When an abdominal aortic aneurysm ruptures, up to 80% of patients die immediately, and the in-hospital mortality rate in those who survive is 16–38%. While it is true that the use of modern interventional techniques, particularly the endovascular aneurysm repair (EVAR), significantly reduces these rates by almost three times, the method has several limitations associated with the patient-specific anatomical features, and sometimes doctors have to opt for an open surgery.
On February 27, a 68-year-old woman in severe condition with signs of a ruptured giant abdominal aortic aneurysm was emergently delivered to Almazov Centre from the Novgorod regional hospital by an air ambulance helicopter. Considering the anatomical structure of the aorta and pronounced iliac artery tortuosity, as well as the complication in the form of a distal aortic dissection spread to the common femoral arteries, the decision was made in favour of an open surgery because stent grafting was technically impossible.
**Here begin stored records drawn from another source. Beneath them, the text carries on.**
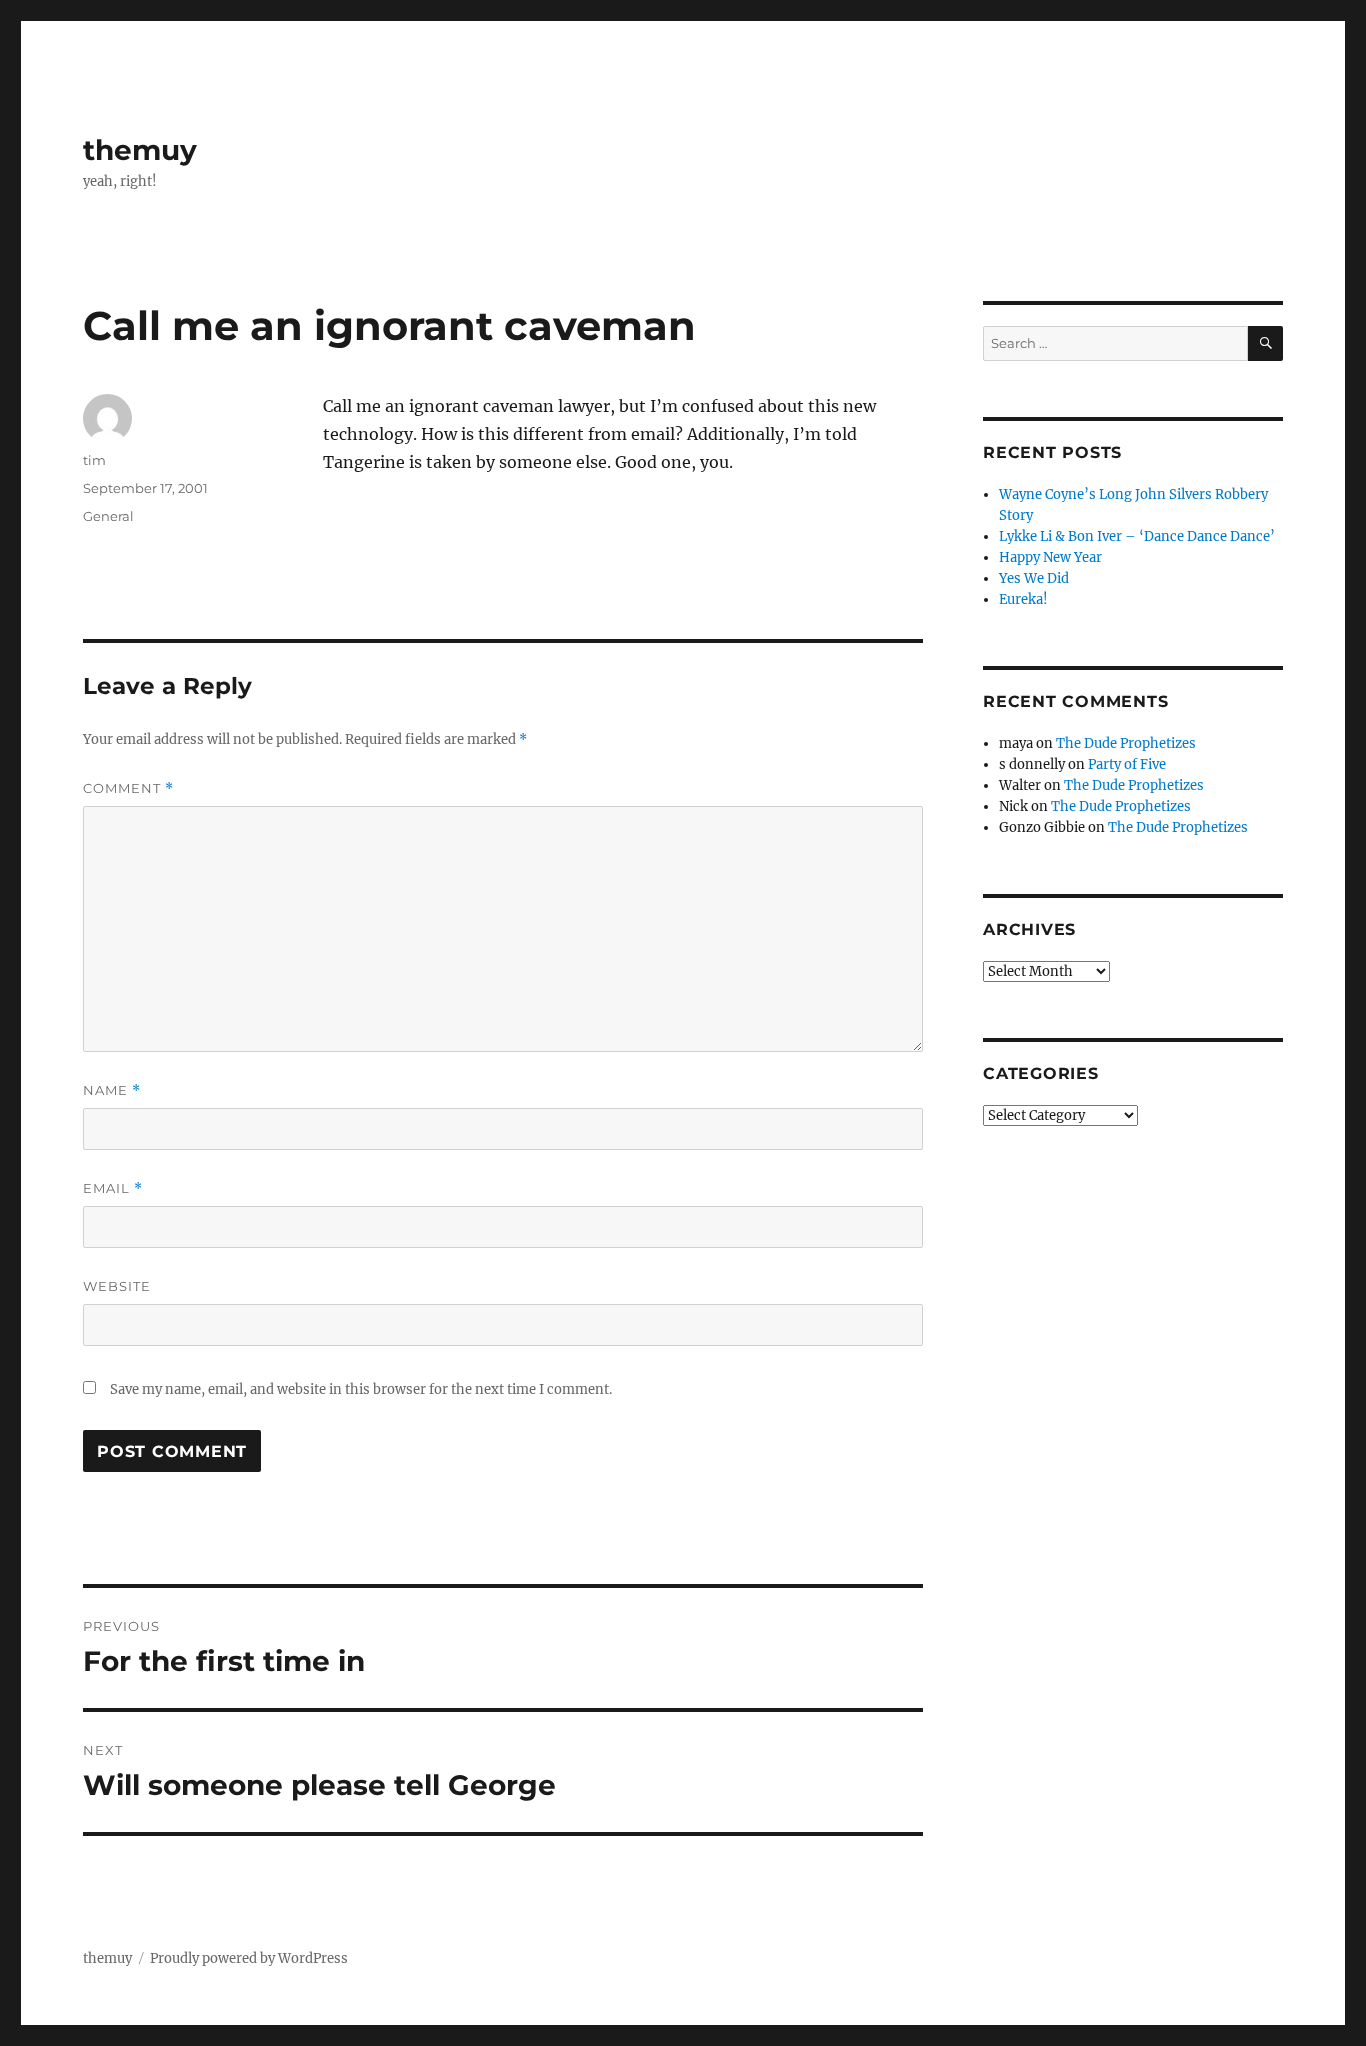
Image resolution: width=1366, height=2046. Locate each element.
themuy (140, 150)
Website (117, 1286)
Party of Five (1127, 764)
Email (113, 1188)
After stabilization of hemodynamic parameters, the team of vascular surgeons led by Mikhail Chernyavsky, head of Vascular and Interventional Surgery Research Department, and Artemy Chernov, head of Cardiovascular Surgery Department 2, urgently performed an open bifurcated abdominal aortic aneurysm repair.
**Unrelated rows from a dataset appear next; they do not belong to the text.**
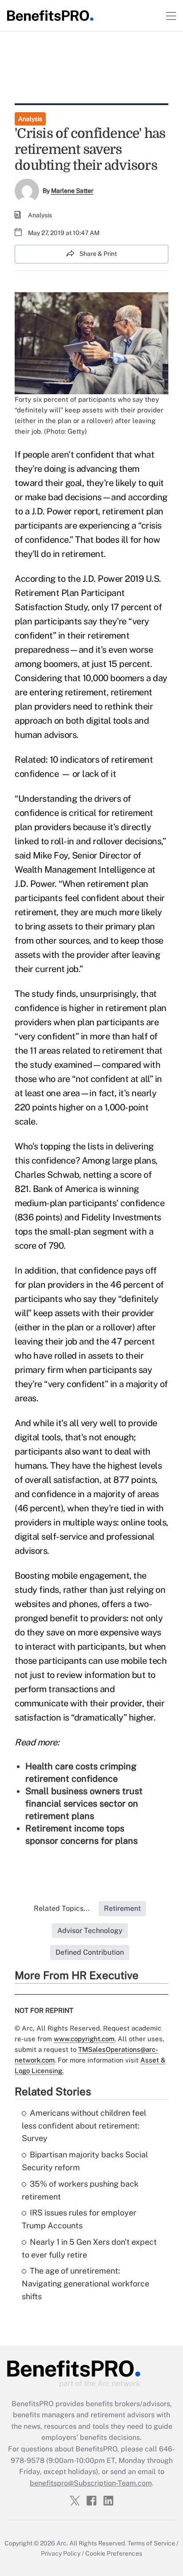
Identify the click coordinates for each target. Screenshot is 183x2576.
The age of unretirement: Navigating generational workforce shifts (85, 2283)
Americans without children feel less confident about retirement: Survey (84, 2125)
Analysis (30, 118)
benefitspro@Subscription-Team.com (91, 2483)
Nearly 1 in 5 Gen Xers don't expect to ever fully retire (89, 2248)
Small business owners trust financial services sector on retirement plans (84, 1803)
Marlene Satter (72, 190)
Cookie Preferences (113, 2553)
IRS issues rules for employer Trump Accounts (79, 2219)
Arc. (62, 2543)
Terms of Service (151, 2543)
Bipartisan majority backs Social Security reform (85, 2161)
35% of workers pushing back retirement (80, 2190)
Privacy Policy (60, 2553)
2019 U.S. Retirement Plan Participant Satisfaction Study (88, 592)
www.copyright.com (84, 2039)
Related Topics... (62, 1908)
As early as on the first day after surgery, the patient was transferred from the intensive care unit to the cardiovascular surgery ward, and on the 9th day she was discharged in a satisfactory condition. This successful outcome was due to the prompt response of the Novgorod peers and the air
ambulance team, the facilities available at Almazov Centre for treating such complicated patients
and the professionalism of vascular surgeons.